[Recorded data]
┄┄┄┄┄┄┄┄┄┄
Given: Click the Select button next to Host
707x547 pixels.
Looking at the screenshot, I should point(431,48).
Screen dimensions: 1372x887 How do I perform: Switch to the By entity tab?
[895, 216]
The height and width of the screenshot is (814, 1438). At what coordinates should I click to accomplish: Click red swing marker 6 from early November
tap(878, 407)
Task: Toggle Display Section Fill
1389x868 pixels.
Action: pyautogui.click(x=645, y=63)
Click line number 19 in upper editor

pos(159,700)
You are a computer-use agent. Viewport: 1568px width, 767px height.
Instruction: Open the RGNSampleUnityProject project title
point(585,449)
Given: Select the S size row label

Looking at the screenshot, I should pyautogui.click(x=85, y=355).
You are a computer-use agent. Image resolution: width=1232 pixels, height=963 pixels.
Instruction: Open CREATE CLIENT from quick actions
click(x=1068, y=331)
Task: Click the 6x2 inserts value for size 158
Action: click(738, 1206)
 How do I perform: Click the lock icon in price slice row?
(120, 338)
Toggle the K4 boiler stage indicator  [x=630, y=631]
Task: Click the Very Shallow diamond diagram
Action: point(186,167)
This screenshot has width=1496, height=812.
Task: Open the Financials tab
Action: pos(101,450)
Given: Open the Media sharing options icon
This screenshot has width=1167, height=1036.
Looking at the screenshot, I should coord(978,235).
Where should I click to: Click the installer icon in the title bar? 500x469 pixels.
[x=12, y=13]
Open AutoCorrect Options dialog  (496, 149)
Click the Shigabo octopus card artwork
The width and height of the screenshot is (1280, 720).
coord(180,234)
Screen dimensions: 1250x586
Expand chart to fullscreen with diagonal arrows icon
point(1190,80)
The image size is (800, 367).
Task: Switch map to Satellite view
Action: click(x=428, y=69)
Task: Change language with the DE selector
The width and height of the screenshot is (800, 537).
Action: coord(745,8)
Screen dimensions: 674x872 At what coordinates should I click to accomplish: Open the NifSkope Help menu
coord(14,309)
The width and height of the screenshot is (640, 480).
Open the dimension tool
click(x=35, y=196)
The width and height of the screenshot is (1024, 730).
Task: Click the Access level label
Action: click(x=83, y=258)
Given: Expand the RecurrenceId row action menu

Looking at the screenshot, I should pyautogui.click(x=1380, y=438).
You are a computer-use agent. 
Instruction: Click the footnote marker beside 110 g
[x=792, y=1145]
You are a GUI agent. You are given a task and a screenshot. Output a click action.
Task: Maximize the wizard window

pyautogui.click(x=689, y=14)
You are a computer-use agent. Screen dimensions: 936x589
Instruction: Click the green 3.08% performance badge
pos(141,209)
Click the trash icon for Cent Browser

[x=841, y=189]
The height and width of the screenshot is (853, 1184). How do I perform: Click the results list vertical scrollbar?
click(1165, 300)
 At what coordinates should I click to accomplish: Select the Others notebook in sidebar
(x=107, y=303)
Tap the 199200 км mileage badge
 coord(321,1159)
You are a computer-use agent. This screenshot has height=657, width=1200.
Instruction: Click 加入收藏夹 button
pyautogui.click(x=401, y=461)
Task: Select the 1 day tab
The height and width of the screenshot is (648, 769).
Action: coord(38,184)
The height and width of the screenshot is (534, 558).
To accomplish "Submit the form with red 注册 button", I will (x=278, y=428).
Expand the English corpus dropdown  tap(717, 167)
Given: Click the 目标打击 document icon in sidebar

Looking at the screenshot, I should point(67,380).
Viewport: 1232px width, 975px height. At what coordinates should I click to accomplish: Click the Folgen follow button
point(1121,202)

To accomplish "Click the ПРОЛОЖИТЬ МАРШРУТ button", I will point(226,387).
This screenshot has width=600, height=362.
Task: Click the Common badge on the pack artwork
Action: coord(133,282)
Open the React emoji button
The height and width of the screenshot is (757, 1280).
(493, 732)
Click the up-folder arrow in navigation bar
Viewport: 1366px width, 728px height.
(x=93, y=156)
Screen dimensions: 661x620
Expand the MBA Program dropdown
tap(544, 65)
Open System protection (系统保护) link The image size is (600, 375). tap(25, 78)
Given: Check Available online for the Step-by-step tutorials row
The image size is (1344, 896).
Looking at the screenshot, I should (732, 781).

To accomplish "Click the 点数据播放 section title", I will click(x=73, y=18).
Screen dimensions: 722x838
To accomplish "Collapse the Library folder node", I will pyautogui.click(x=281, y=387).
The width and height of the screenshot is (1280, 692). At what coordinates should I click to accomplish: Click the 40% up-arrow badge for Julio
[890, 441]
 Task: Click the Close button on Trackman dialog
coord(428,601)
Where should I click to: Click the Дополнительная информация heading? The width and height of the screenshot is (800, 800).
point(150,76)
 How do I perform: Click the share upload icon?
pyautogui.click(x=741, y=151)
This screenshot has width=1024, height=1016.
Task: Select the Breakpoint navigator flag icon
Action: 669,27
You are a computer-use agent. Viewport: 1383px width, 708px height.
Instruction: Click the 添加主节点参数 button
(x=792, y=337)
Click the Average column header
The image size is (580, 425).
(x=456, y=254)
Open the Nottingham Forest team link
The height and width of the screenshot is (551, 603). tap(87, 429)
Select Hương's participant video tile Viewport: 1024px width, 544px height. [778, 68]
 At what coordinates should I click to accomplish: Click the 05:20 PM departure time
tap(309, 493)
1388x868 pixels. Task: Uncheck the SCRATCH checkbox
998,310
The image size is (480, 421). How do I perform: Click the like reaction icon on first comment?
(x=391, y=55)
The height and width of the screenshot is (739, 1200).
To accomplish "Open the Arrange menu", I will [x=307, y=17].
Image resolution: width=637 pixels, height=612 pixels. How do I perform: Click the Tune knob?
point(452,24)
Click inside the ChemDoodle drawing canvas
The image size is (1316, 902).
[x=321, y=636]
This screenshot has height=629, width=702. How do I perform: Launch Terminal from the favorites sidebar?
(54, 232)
┄┄┄┄┄┄┄┄┄┄
■ **Activity**
Please output the complete set of records above without any alteration.

■ **Answer box**
Given: Click the Select button next to Host
707x547 pixels.
Looking at the screenshot, I should point(431,48).
Screen dimensions: 1372x887 How do I perform: Switch to the By entity tab?
[895, 216]
The height and width of the screenshot is (814, 1438). At what coordinates should I click to accomplish: Click red swing marker 6 from early November
tap(878, 407)
Task: Toggle Display Section Fill
1389x868 pixels.
Action: pyautogui.click(x=645, y=63)
Click line number 19 in upper editor

pos(159,700)
You are a computer-use agent. Viewport: 1568px width, 767px height.
Instruction: Open the RGNSampleUnityProject project title
point(585,449)
Given: Select the S size row label

Looking at the screenshot, I should pyautogui.click(x=85, y=355).
You are a computer-use agent. Image resolution: width=1232 pixels, height=963 pixels.
Instruction: Open CREATE CLIENT from quick actions
click(x=1068, y=331)
Task: Click the 6x2 inserts value for size 158
Action: click(738, 1206)
 How do I perform: Click the lock icon in price slice row?
(120, 338)
Toggle the K4 boiler stage indicator  [x=630, y=631]
Task: Click the Very Shallow diamond diagram
Action: point(186,167)
This screenshot has width=1496, height=812.
Task: Open the Financials tab
Action: pos(101,450)
Given: Open the Media sharing options icon
This screenshot has width=1167, height=1036.
Looking at the screenshot, I should coord(978,235).
Where should I click to: Click the installer icon in the title bar? 500x469 pixels.
[x=12, y=13]
Open AutoCorrect Options dialog  (496, 149)
Click the Shigabo octopus card artwork
The width and height of the screenshot is (1280, 720).
coord(180,234)
Screen dimensions: 1250x586
Expand chart to fullscreen with diagonal arrows icon
point(1190,80)
The image size is (800, 367).
Task: Switch map to Satellite view
Action: click(x=428, y=69)
Task: Change language with the DE selector
The width and height of the screenshot is (800, 537).
Action: coord(745,8)
Screen dimensions: 674x872 At what coordinates should I click to accomplish: Open the NifSkope Help menu
coord(14,309)
The width and height of the screenshot is (640, 480).
Open the dimension tool
click(x=35, y=196)
The width and height of the screenshot is (1024, 730).
Task: Click the Access level label
Action: click(x=83, y=258)
Given: Expand the RecurrenceId row action menu

Looking at the screenshot, I should pyautogui.click(x=1380, y=438).
You are a computer-use agent. 
Instruction: Click the footnote marker beside 110 g
[x=792, y=1145]
You are a GUI agent. You are given a task and a screenshot. Output a click action.
Task: Maximize the wizard window

pyautogui.click(x=689, y=14)
You are a computer-use agent. Screen dimensions: 936x589
Instruction: Click the green 3.08% performance badge
pos(141,209)
Click the trash icon for Cent Browser

[x=841, y=189]
The height and width of the screenshot is (853, 1184). How do I perform: Click the results list vertical scrollbar?
click(1165, 300)
 At what coordinates should I click to accomplish: Select the Others notebook in sidebar
(x=107, y=303)
Tap the 199200 км mileage badge
 coord(321,1159)
You are a computer-use agent. This screenshot has height=657, width=1200.
Instruction: Click 加入收藏夹 button
pyautogui.click(x=401, y=461)
Task: Select the 1 day tab
The height and width of the screenshot is (648, 769).
Action: coord(38,184)
The height and width of the screenshot is (534, 558).
To accomplish "Submit the form with red 注册 button", I will (x=278, y=428).
Expand the English corpus dropdown  tap(717, 167)
Given: Click the 目标打击 document icon in sidebar

Looking at the screenshot, I should point(67,380).
Viewport: 1232px width, 975px height. At what coordinates should I click to accomplish: Click the Folgen follow button
point(1121,202)

To accomplish "Click the ПРОЛОЖИТЬ МАРШРУТ button", I will point(226,387).
This screenshot has width=600, height=362.
Task: Click the Common badge on the pack artwork
Action: coord(133,282)
Open the React emoji button
The height and width of the screenshot is (757, 1280).
(493, 732)
Click the up-folder arrow in navigation bar
Viewport: 1366px width, 728px height.
(x=93, y=156)
Screen dimensions: 661x620
Expand the MBA Program dropdown
tap(544, 65)
Open System protection (系统保护) link The image size is (600, 375). tap(25, 78)
Given: Check Available online for the Step-by-step tutorials row
The image size is (1344, 896).
Looking at the screenshot, I should (732, 781).

To accomplish "Click the 点数据播放 section title", I will click(x=73, y=18).
Screen dimensions: 722x838
To accomplish "Collapse the Library folder node", I will pyautogui.click(x=281, y=387).
The width and height of the screenshot is (1280, 692). At what coordinates should I click to accomplish: Click the 40% up-arrow badge for Julio
[890, 441]
 Task: Click the Close button on Trackman dialog
coord(428,601)
Where should I click to: Click the Дополнительная информация heading? The width and height of the screenshot is (800, 800).
point(150,76)
 How do I perform: Click the share upload icon?
pyautogui.click(x=741, y=151)
This screenshot has width=1024, height=1016.
Task: Select the Breakpoint navigator flag icon
Action: 669,27
You are a computer-use agent. Viewport: 1383px width, 708px height.
Instruction: Click the 添加主节点参数 button
(x=792, y=337)
Click the Average column header
The image size is (580, 425).
(x=456, y=254)
Open the Nottingham Forest team link
The height and width of the screenshot is (551, 603). tap(87, 429)
Select Hương's participant video tile Viewport: 1024px width, 544px height. [778, 68]
 At what coordinates should I click to accomplish: Click the 05:20 PM departure time
tap(309, 493)
1388x868 pixels. Task: Uncheck the SCRATCH checkbox
998,310
The image size is (480, 421). How do I perform: Click the like reaction icon on first comment?
(x=391, y=55)
The height and width of the screenshot is (739, 1200).
To accomplish "Open the Arrange menu", I will [x=307, y=17].
Image resolution: width=637 pixels, height=612 pixels. How do I perform: Click the Tune knob?
point(452,24)
Click inside the ChemDoodle drawing canvas
The image size is (1316, 902).
[x=321, y=636]
This screenshot has height=629, width=702. How do I perform: Launch Terminal from the favorites sidebar?
(54, 232)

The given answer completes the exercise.